A little old lady wakes up one morning and decides to make pancakes for breakfast, but finds it isn’t so easy. This nearly wordless book by Tomie DePaola has clever pictures with just the right amount of detail to keep the story moving.

Talk Before Reading

Wordless books create conversations–start the conversation by showing your child the cover with stacks and stacks of pancakes.

What do you think this lady likes to eat?

If your child is a fan of pancakes, ask how many he would eat. Encourage a guess about how many pancakes the little old lady has piled high!

This book is Pancakes for Breakfast. Let’s find out how this little old lady makes her breakfast.

Talk While Reading

Wordless books shouldn’t be rushed. Share this book when you have plenty of time to look at each picture and talk about what you see.

The story begins when the little old lady wakes up and decides to make pancakes. Each page is the next step—or next interruption–in her quest for pancakes.

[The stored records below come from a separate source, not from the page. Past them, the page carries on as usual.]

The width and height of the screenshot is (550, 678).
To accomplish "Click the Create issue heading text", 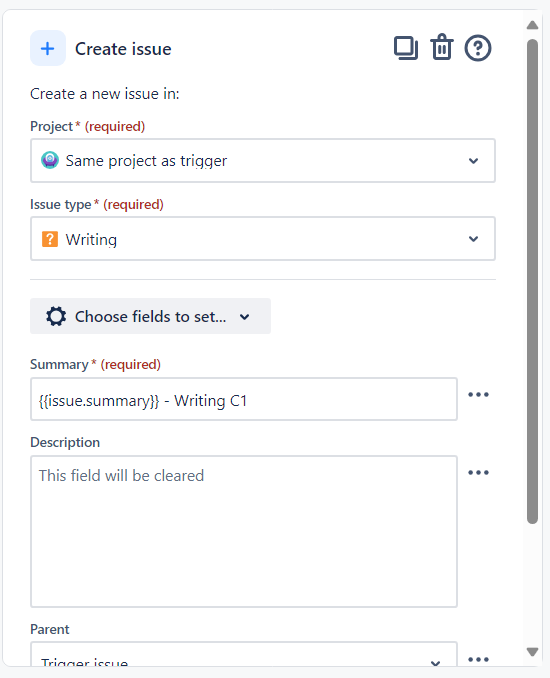I will click(x=123, y=49).
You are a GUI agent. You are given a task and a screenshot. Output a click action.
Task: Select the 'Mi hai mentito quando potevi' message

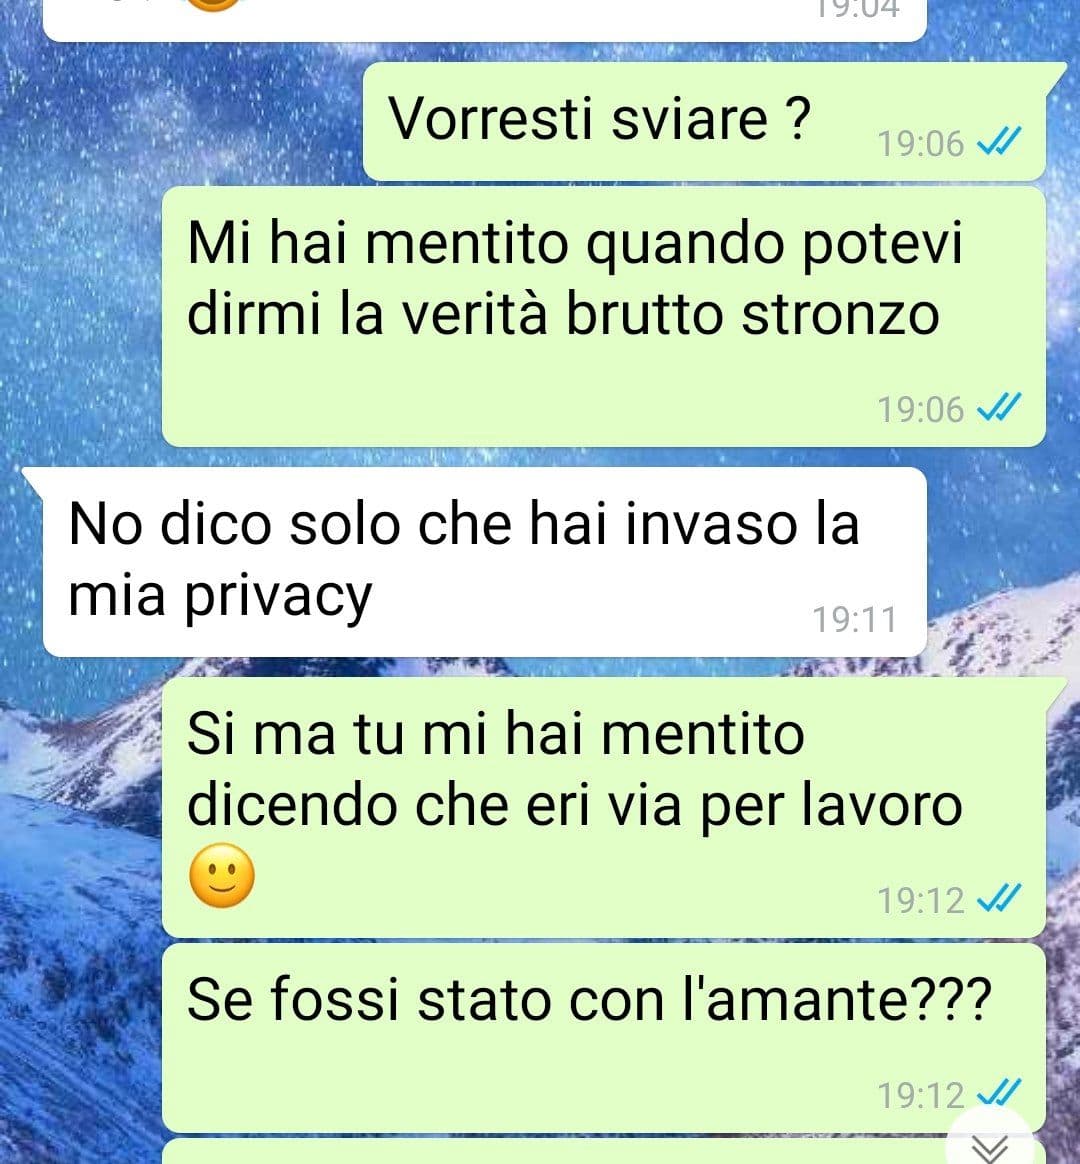pos(603,316)
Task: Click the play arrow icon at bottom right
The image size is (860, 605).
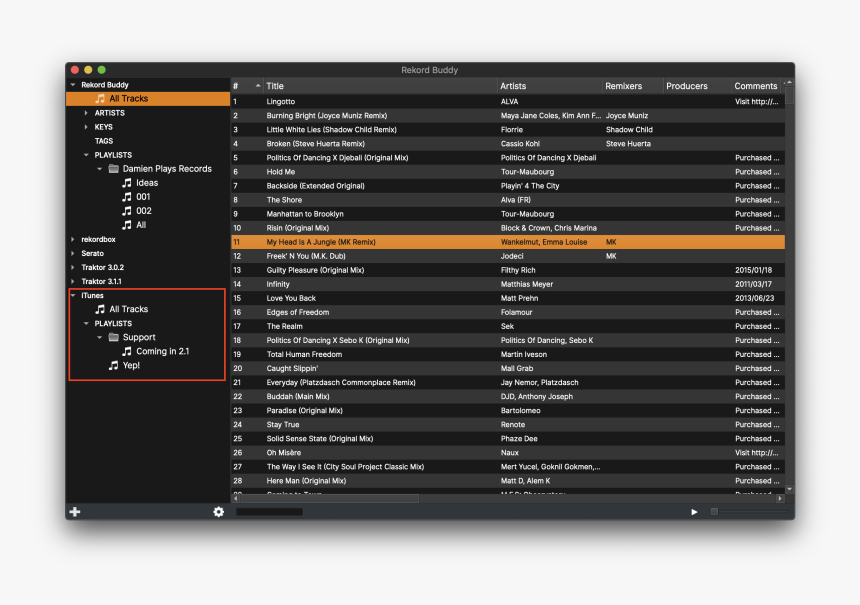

Since there is a clear sequence to pancake-making,  use plenty of transition words and phrases in your conversation, such as first, next, and then.

What do you think she should do next? 

Talk to Learn Tip: The illustrator uses thought bubbles with pictures inside to tell readers what the little old lady is thinking. Explain this type of drawing, if he hasn’t seen it before in other books. Help him use these thought bubbles that look like puffy clouds to tell the story.

What is she thinking about in this picture?

The little old lady’s facial expressions help tell the story, too. Point out a change in expression and have your child describe the feeling. Stretch his vocabulary a bit by adding interesting words that go beyond “happy” or “sad.” The old lady might be contented instead of happy. Or disappointed instead of sad.

Oh, look how disappointed the little old lady is! She has no eggs! Oh, no!

This enterprising little old lady has a solution to meet every problem. Ask your child to guess what she will do next!

The author/illustrator tucks in a summary of the story on the last page with a picture on a wall of the little old lady’s house that says:

If at first

you don’t succeed

try, try, again.

Succeed and success are excellent words to add to any child’s vocabulary.

Talk Later

The thought bubbles in Pancakes for Breakfast give your child practice using his own words to say  what the little old lady is thinking. In other books you read–with or without thought bubbles in the pictures–repeat the process of thinking about the character’s thoughts.  Help your child notice the clues in the text and pictures to decide what a character–a person or animal–might have on his mind.

What do you think that cat is thinking, while she’s on the roof?

Talking about a character’s thoughts gives your young listener even more chances to use his growing language and build his own thinking at the same time.

Book

Pancakes for Breakfast by Tomie DePaola. Harcourt, Inc. 1978.